Objetivo do exercício
Com base no excerto, explique por que razão as Recorrentes tiveram de lançar mão do procedimento especial de despejo. Responda numa única frase.

Excerto
****
MM. Assim, nos termos e para os efeitos do art.º 1273.º e 1275.º ambos do CC, o possuidor de má fé perde o direito, desde logo, às benfeitorias voluptuárias que haja feito e no que às benfeitorias úteis concerne, a lei prevê que o locatário proceda ao levantamento das mesmas, pelo que deverá a recorrida agir em conformidade.

NN. Finalmente, e quanto ao direito de retenção, o qual obteve procedimento na douta decisão recorrida, diga-se que escassa é a fundamentação para tal tomada de posição.

OO. Ora, estando nos presentes autos em causa um contrato de arrendamento celebrado entre as partes cuja cessação dos seus efeitos ocorreu por oposição à renovação em 31 de agosto de 2017 - há quase 3 anos atrás – e ainda que durante esses 3 anos não houve qualquer pagamento de renda.

PP. É por demais evidente que a recorrida se encontra a ocupar ilegitimamente o imóvel, não tendo qualquer título que legitime a sua permanência no mesmo.

QQ. Tendo sido as Recorrentes obrigadas – uma vez que a desocupação não aconteceu - a lançar mão do procedimento especial de despejo que corre termos no Balcão Nacional do Arrendamento com o proc. n.º 3129/17.2…, atualmente suspenso a aguardar o encerramento dos presentes autos.

RR. Desta forma, o inquilino despejado, ainda que credor de indemnização, não goza do direito de retenção do local arrendado.

SS. Tão-pouco dá o direito de retenção direito à utilização da coisa retida.

TT. Neste sentido veja-se o acórdão do Tribunal da Relação de Coimbra, proc. n.º 869/09.3TBCVL.C1, de 15/03/2011 e que diz o seguinte:

UU. “Ao comodatário, munido do direito de retenção, se é lícito reter o bem objeto do contrato, já não poderá gozar e tirar dele gratuitamente todas as utilidades que pode proporcionar, enquanto não estiver pago do seu crédito, sob pena de vir a indemnizar o comodante pelo correspondente benefício segundo as regras do enriquecimento sem causa”.
****
Material fornecido
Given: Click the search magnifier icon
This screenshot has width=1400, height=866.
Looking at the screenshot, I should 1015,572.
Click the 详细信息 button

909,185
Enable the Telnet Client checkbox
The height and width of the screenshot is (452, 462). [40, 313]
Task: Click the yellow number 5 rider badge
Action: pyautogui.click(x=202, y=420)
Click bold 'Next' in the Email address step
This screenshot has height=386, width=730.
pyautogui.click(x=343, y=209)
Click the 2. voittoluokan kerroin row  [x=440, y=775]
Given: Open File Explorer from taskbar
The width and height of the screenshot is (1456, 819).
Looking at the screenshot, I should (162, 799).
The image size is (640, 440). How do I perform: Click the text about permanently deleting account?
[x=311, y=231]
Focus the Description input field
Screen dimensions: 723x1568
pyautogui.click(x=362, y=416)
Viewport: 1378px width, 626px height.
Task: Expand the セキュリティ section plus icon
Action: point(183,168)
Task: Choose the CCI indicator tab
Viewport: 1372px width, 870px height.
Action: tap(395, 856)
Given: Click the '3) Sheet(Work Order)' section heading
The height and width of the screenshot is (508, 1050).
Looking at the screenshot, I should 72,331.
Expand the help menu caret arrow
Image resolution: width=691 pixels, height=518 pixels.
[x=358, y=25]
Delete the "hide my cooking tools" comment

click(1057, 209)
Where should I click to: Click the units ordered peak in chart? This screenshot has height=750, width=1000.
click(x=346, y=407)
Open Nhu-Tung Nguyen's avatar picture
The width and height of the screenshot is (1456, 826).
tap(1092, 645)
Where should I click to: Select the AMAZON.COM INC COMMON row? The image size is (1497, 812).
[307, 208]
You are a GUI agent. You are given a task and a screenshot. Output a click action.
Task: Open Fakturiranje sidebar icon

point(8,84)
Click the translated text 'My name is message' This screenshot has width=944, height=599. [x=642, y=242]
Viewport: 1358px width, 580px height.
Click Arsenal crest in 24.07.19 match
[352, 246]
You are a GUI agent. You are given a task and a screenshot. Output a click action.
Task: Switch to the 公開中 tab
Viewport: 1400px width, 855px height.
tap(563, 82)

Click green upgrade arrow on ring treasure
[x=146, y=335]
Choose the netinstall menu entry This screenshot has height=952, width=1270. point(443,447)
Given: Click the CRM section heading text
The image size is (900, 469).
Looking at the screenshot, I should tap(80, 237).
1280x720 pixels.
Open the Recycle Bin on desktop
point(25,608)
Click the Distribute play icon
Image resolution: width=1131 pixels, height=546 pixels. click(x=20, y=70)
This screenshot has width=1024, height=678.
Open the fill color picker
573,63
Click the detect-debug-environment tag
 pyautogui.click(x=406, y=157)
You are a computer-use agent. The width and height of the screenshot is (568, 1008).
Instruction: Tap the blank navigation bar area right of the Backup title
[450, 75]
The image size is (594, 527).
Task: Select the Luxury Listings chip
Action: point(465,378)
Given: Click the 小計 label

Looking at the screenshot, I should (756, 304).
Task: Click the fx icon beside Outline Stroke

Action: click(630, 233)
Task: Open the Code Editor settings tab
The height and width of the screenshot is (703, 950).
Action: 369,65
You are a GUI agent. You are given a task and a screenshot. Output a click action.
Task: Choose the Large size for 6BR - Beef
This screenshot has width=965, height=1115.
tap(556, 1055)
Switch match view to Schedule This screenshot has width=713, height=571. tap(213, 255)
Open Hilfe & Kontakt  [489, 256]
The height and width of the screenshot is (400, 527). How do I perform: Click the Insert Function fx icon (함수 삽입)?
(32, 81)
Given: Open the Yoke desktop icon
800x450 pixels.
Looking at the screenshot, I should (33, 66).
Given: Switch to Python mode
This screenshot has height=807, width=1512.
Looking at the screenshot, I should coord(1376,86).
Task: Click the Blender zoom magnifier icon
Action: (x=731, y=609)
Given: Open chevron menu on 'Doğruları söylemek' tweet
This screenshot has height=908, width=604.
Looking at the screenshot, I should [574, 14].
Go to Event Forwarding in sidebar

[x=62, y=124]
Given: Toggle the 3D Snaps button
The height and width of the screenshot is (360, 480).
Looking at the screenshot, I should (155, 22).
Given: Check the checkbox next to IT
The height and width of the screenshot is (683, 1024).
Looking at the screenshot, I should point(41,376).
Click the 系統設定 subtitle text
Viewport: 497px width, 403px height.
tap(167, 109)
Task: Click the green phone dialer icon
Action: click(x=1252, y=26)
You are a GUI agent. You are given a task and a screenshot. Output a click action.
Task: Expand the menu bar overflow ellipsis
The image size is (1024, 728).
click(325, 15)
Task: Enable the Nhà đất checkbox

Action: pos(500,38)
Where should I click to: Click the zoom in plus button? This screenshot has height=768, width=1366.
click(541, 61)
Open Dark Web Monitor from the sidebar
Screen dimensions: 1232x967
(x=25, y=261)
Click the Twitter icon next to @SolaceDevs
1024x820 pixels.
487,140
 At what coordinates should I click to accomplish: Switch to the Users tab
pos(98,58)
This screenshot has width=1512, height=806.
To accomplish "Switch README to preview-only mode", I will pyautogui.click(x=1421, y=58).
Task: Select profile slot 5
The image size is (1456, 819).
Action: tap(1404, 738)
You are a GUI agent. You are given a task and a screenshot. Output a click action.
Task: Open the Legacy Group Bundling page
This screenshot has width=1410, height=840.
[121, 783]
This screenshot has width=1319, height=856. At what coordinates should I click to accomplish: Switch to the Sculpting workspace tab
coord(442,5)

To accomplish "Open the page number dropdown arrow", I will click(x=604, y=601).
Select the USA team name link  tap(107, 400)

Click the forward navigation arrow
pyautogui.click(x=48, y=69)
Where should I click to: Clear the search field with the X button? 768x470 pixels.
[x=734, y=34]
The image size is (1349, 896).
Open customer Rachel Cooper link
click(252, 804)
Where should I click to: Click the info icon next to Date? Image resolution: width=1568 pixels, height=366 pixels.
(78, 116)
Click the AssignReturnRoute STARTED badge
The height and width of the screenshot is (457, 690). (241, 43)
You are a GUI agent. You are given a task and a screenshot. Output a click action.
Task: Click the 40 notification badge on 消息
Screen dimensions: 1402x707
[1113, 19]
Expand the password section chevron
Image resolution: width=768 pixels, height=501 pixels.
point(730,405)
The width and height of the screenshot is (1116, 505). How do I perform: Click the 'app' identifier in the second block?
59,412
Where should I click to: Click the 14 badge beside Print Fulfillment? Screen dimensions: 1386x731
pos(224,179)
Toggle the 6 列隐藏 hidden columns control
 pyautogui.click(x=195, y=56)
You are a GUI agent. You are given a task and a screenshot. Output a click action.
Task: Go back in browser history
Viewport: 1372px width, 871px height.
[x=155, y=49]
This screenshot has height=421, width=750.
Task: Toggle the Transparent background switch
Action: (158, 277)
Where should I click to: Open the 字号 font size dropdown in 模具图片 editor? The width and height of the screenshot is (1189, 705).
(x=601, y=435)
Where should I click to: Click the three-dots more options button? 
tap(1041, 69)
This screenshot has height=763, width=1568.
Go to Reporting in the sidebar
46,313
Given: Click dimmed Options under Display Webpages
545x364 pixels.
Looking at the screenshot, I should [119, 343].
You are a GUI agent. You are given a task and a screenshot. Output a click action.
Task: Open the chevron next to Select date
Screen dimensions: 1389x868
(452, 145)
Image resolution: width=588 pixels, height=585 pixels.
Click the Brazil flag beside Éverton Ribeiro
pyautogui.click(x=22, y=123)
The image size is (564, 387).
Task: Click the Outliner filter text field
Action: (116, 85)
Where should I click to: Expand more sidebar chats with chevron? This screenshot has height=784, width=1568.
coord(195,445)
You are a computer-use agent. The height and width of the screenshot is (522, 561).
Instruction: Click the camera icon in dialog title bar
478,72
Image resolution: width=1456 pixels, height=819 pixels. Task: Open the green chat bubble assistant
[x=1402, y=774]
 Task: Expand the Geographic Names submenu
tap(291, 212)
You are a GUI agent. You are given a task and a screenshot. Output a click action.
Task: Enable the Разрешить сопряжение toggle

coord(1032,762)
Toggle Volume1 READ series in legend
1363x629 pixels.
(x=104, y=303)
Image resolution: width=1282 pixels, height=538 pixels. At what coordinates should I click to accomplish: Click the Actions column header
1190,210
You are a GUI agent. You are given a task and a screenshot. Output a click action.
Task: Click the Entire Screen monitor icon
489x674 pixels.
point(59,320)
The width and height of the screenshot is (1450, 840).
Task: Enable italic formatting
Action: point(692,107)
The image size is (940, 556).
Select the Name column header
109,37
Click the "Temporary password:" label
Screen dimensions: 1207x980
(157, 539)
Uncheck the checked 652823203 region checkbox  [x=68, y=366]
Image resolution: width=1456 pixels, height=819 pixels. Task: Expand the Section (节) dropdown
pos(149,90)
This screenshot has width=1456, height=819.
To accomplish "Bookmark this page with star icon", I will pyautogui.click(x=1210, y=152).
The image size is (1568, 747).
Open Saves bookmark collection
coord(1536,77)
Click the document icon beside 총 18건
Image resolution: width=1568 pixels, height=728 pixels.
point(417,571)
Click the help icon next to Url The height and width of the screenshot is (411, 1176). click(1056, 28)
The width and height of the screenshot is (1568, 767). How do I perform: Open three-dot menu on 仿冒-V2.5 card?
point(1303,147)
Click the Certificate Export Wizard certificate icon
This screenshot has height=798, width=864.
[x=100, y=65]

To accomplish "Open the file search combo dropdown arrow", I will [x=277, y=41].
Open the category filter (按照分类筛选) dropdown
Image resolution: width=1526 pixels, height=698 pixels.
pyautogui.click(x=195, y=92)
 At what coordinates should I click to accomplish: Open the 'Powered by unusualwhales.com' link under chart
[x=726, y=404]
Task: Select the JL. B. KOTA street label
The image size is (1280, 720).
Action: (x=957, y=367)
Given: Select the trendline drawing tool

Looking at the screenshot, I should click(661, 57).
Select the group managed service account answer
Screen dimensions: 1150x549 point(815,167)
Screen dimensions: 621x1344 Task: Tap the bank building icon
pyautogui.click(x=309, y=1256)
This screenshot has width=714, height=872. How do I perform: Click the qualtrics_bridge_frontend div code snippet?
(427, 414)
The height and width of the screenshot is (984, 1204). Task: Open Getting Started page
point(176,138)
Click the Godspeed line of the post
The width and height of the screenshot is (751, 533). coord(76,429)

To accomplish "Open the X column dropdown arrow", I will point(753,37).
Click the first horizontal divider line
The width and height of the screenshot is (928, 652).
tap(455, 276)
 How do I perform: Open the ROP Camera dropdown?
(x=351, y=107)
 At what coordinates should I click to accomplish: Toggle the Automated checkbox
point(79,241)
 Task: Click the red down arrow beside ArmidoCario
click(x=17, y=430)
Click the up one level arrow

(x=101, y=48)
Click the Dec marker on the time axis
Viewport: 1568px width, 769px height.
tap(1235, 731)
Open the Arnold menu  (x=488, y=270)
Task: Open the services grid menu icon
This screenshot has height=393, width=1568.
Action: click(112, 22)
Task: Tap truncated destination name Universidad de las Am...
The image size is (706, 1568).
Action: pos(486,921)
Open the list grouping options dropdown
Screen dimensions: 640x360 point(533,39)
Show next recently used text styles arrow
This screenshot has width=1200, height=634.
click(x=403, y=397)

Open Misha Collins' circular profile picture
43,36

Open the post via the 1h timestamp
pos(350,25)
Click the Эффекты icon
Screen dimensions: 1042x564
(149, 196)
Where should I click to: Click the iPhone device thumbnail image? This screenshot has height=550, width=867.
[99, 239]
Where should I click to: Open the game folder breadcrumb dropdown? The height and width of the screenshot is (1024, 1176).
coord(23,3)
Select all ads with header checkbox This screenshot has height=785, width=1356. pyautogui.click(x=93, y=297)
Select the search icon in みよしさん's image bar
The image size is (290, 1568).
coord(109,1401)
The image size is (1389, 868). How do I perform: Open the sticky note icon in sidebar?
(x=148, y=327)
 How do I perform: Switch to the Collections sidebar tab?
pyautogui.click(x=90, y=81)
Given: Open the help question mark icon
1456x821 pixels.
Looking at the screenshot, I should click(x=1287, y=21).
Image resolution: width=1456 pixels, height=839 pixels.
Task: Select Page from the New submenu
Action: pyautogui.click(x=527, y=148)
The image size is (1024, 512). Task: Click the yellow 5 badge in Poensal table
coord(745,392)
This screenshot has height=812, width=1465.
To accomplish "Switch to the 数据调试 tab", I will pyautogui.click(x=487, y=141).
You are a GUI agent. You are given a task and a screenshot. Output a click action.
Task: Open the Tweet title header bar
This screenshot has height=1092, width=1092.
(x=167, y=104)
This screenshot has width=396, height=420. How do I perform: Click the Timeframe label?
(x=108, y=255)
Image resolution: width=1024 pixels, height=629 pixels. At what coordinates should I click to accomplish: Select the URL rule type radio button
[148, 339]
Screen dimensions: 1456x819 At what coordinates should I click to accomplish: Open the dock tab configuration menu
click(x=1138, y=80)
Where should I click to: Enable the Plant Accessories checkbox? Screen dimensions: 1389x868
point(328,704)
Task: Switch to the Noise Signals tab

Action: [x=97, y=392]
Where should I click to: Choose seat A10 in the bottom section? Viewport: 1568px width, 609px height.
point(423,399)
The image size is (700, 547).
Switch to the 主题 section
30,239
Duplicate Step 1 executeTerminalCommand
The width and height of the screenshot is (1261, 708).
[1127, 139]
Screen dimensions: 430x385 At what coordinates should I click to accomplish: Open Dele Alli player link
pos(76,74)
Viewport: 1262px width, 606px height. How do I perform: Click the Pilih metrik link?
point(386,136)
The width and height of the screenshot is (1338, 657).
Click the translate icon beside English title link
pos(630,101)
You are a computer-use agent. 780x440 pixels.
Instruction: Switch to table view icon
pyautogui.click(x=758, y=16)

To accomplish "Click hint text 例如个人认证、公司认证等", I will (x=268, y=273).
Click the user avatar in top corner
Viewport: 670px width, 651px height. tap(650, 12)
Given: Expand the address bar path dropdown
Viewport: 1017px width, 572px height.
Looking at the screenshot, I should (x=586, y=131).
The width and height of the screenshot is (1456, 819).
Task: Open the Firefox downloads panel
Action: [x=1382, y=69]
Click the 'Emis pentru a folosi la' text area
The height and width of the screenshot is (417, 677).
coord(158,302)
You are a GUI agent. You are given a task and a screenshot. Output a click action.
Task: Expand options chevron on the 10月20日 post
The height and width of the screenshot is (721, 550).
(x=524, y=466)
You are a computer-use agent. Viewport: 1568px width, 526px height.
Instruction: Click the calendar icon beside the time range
****
Resultado da tarefa
As Recorrentes foram obrigadas a lançar mão do procedimento especial de despejo porque a desocupação não aconteceu, apesar de o contrato de arrendamento ter cessado por oposição à renovação em 31 de agosto de 2017.